* **Directions for this task**:
Transcribe only the part of the material below that begins at the line containing "This screenshot has width=304, height=213." and ends at the line containing "367x194 pixels.", with both kept and images left out.

* **Material for this task**:

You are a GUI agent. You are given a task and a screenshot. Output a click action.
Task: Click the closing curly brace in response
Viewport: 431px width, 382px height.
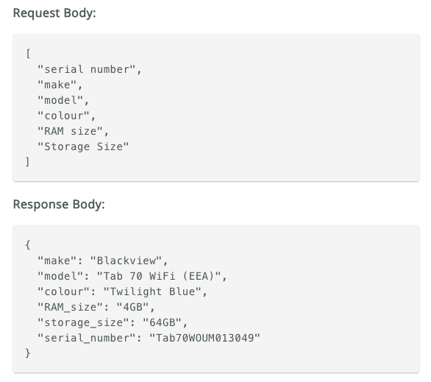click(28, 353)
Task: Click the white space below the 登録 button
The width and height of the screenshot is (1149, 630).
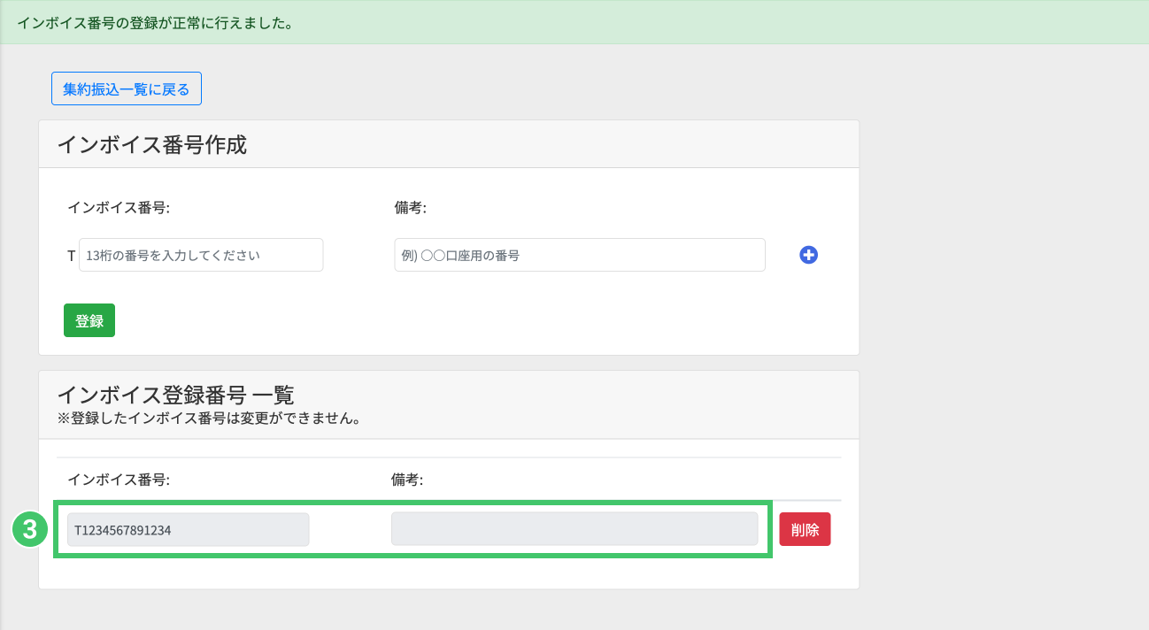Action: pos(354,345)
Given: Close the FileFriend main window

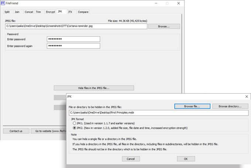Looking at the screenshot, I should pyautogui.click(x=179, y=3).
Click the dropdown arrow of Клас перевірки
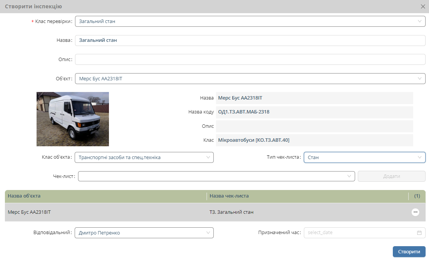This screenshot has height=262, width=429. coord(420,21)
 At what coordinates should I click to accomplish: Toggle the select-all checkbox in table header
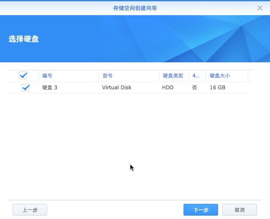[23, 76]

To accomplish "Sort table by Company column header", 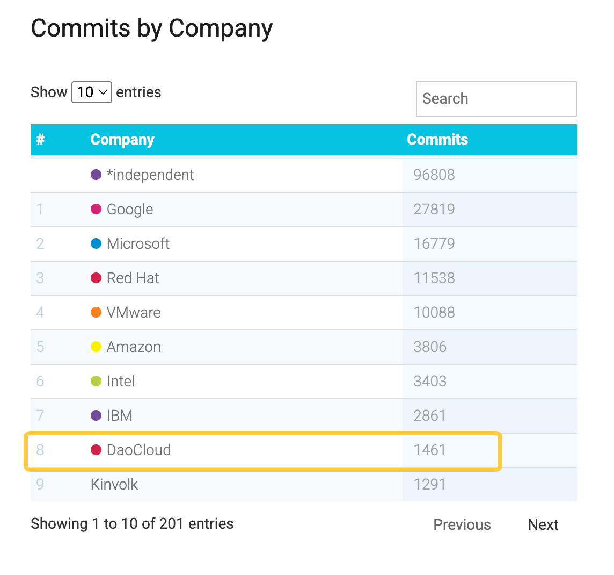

...

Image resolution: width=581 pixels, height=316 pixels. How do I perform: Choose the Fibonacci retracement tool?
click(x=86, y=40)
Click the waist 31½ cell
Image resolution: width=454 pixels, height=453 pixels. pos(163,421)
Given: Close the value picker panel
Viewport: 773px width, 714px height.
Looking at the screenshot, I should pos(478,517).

--

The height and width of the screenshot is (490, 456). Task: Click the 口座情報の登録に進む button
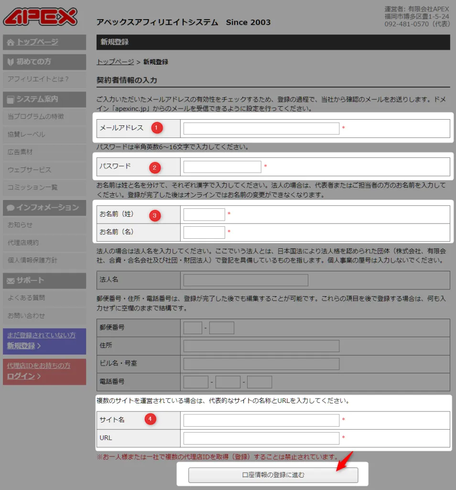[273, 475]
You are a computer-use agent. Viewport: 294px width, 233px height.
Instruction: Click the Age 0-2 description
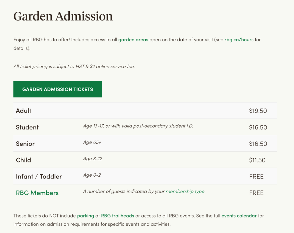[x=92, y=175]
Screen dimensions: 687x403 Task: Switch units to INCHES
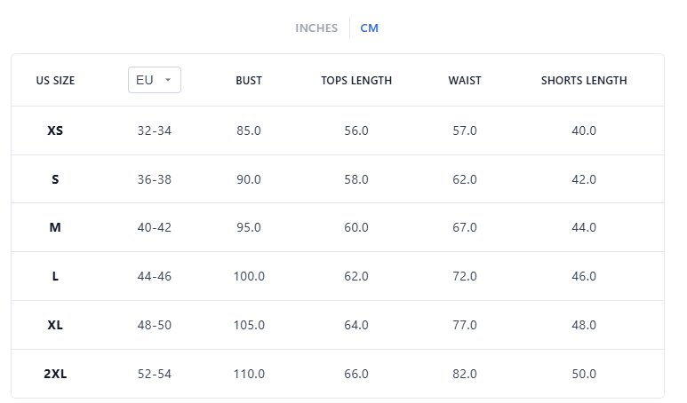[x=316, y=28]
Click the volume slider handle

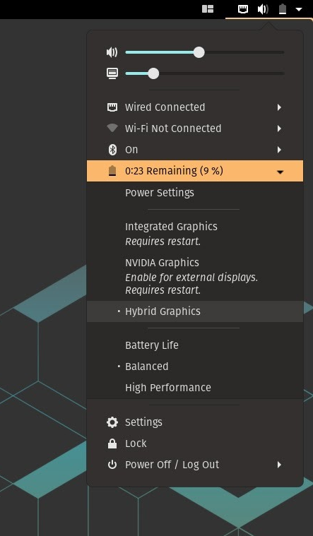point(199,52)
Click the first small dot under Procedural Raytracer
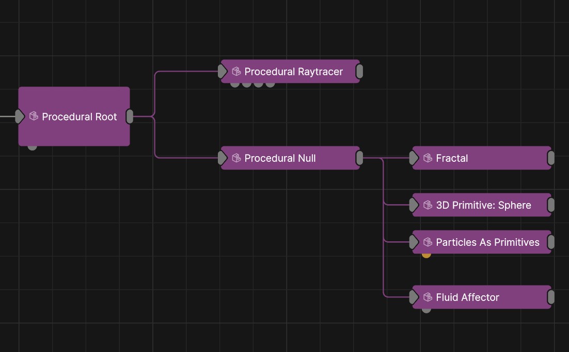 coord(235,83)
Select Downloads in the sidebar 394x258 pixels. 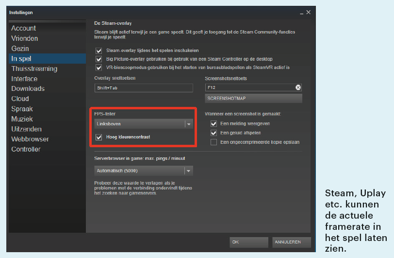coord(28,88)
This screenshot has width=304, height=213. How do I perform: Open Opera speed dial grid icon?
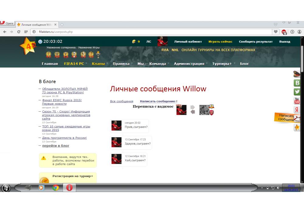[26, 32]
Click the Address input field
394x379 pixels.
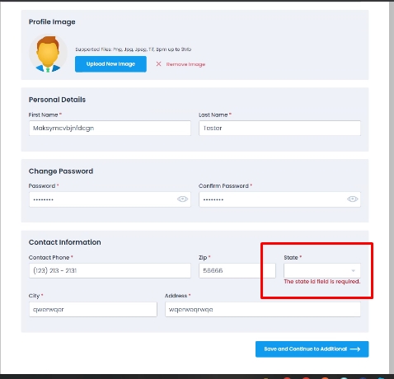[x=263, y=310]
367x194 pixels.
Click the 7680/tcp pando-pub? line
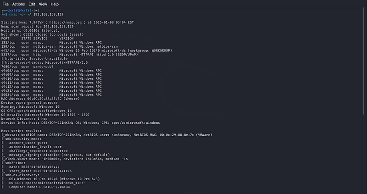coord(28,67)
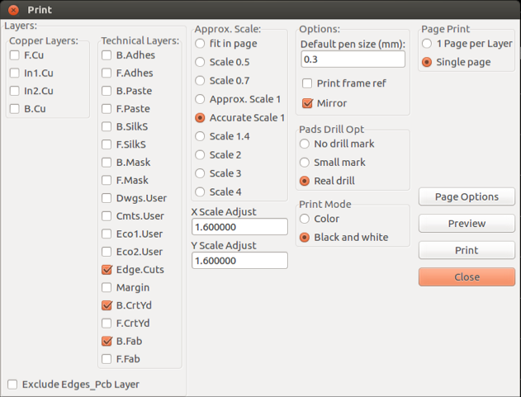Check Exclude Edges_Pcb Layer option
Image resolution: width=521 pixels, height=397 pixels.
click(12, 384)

* **Answer to this task**:
This screenshot has width=304, height=213. How do I perform: Open Opera speed dial grid icon?
[26, 32]
Click the Address input field
394x379 pixels.
[x=263, y=310]
367x194 pixels.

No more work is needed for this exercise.